═══ ページ本文 ═══

免疫を介したアレルギーではなくても、仮性アレルゲンが原因となりこのような症状があわられます。
また、アレルギー体質の人はヒスタミンによって、もともとのアレルギー症状が悪化する傾向があります。
ビールアレルギーの検査
病院で検査
ビールアレルギーの検査は血液検査の項目にはありません。
皮膚テスト(パッチテスト)にて検査が可能です。
パッチテストは行っていない病院もありますので、事前に電話などで問い合わせしましょう。
また、食物アレルギーの疑いがある場合は、下記が血液検査(特異的IgE抗体検査・RAST)の検査項目としてあります。
- 小麦
- 大麦
- グルテン
- 麦芽(大麦麦芽)
- トウモロコシ
- 米
アレルギー検査の詳細についてはこちらから
⇒アレルギー検査にかかる費用とアレルギー検査項目のすべて
自分でチェック
アルコールの強さを自分でチェックする方法もあります。
♦アルコール感受性遺伝子分析キット
自分のアルコール体質をチェックできるキットです。
綿棒で口の中の粘膜を採取したものを郵送すると、アルコール、アセトアルデヒドの分解酵素の強さがわかります。
本当に飲めない体質であれば、
「アルコールアレルギーなんです!」
と飲み会で断る理由にもなりますね!
興味がある方はチェックしてみてください!
公式サイト:『アルコール感受性遺伝子分析キット』
ビールアレルギーの対策
ビールを飲まない
ビールの原材料のいずれかに対する食物アレルギーの場合は、やはりアレルゲンを避けることが必要となりますので、ビールは飲まないようにしましょう。
ビールを飲みすぎない
仮性アレルゲン(ヒスタミン)が原因の場合は、やはり飲みすぎないことが大切です。
体で分解できる量であれば、症状はでない可能性が高いため、
- 量をコントロールする
- ゆっくり飲む
- 分解を助ける食べ物も一緒に摂る
などの工夫が必要です。

═══ データ抜粋 ═══

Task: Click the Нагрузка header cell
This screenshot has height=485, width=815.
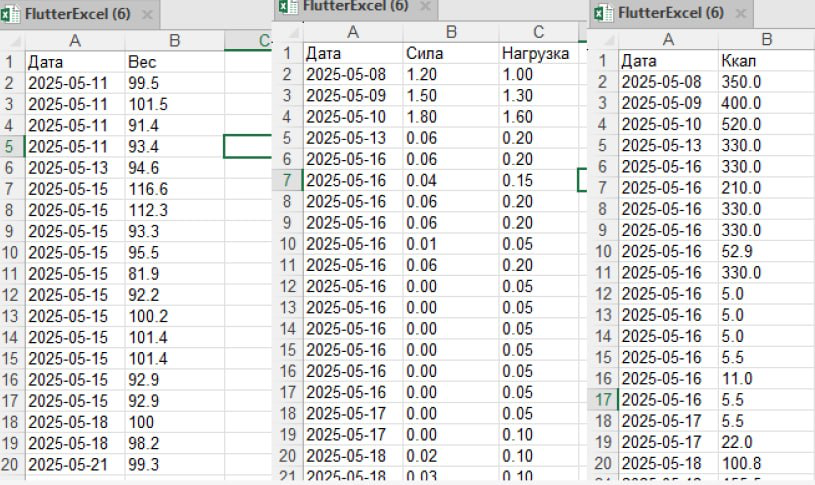Action: coord(538,53)
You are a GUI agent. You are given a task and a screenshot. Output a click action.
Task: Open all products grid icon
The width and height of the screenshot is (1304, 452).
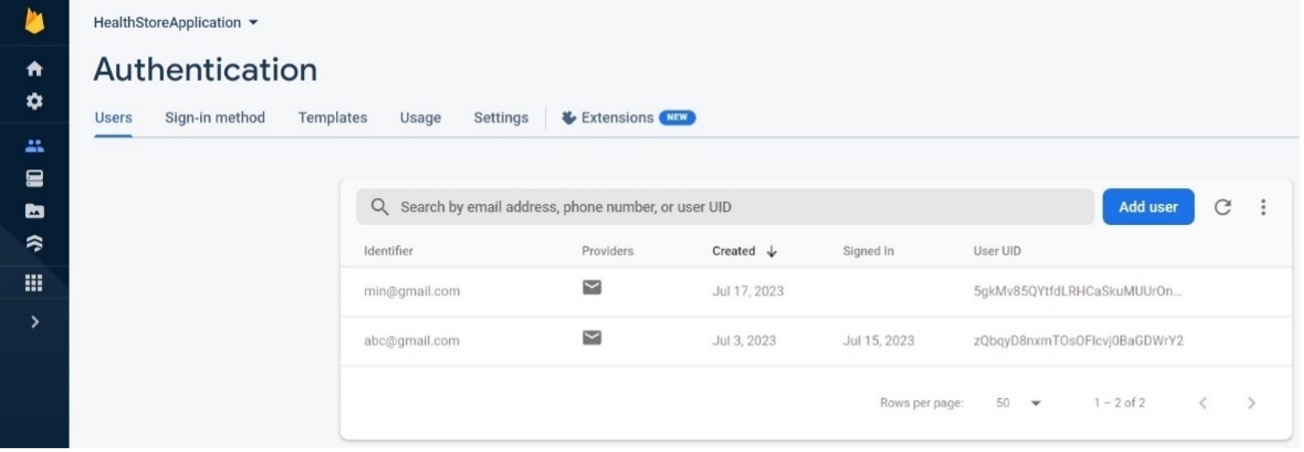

═══

■ **課題の目的**:
ページ本文の「綿棒で口の中の粘膜を採取した」から「は飲まないようにしましょう。」までの部分を、「飲み会」を「宴会」に置き換えて書き直してください。

■ **解答例**:
綿棒で口の中の粘膜を採取したものを郵送すると、アルコール、アセトアルデヒドの分解酵素の強さがわかります。
本当に飲めない体質であれば、
「アルコールアレルギーなんです!」
と宴会で断る理由にもなりますね!
興味がある方はチェックしてみてください!
公式サイト:『アルコール感受性遺伝子分析キット』
ビールアレルギーの対策
ビールを飲まない
ビールの原材料のいずれかに対する食物アレルギーの場合は、やはりアレルゲンを避けることが必要となりますので、ビールは飲まないようにしましょう。